Popular African fabric

The second opportunity that stares in Africa’s face is fashion design and retail. A growing number of brilliant and creative fashion designers is emerging from the continent, and the world is starting to take notice. There are vast opportunities in potential partnerships with big and established fashion brands, distribution arrangements, e-Commerce possibilities, and artisanal and exotic fashion pieces.

On top of these international opportunities, there is a growing domestic market of over 600 million young and fashionable Africans who now take pride in wearing locally-inspired fashion.

4) Film production and distribution

Africa’s film industry is the second largest in the world (by volume) after India’s Bollywood, and produces more films than America’s Hollywood.

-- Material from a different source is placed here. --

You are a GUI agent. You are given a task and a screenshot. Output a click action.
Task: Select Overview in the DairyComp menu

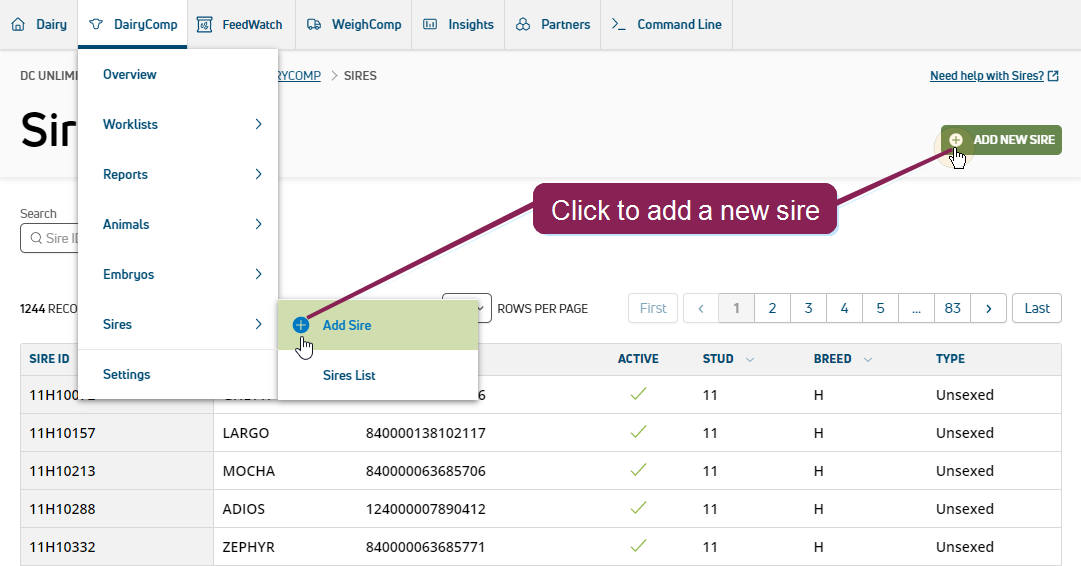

But the industry’s history of low-budget and low-quality productions, and a distribution system dogged by piracy, have held back its potential. Despite these shortcomings, African movies have proven to be very popular on the continent, and among the African diaspora.

Photo credit: Facebook

Africa’s local cinemas are also getting a boost. With more than $60 million invested in developing new cinemas over the last decade, the growth in cinema visits has led to a rise in box office pickings, thereby cutting out the pirates and ensuring more money ends up in the pockets of film producers.

In countries like Nigeria, the film industry contributes up to $3 billion to the economy. Beyond its ability to create a large number of jobs, a booming film industry in more African countries would have significant spill-over effects on local economies by supporting a wide range of small businesses.

5) Digital financial services

No other emerging industry in Africa is attracting as much international capital and backing like fintech right now. In 2018 alone, fintech startups in Africa raised $284.6 million from investors, almost half of all the funding raised by African tech startups in the whole year.

It’s hardly surprising why there is a gold rush in Africa’s fintech industry. Over 60% of Africa’s adult population is unbanked. Up to 350 million of them own and use phones, but fewer own a bank account or have access to formal financial services. That’s a huge market indeed.

Photo credit: Daily Express Naija

By using mobile phones and the internet, fintech entrepreneurs across the continent are deepening financial inclusion and unlocking incredible market opportunities in financial services. And the opportunities range from processing payments and money transfers, to savings, and access to credit.

Current estimates project that over the next 3 years, Africa’s fintech industry will grow by at least $40 billion and contribute up to $150 billion to Africa’s GDP by 2020. It’s this huge market potential that’s making investors fall over themselves to invest in African fintech companies.

In the last 12 months, two fintech startups from Kenya (Branch and Tala) raised $135 million. In Nigeria, four companies — Cellulant, Paga, Paystack and Lidya — attracted a total of $72.4 million. And from South Africa, Jumo and Yoco received $68 million.

So, which business opportunities in Africa do you see?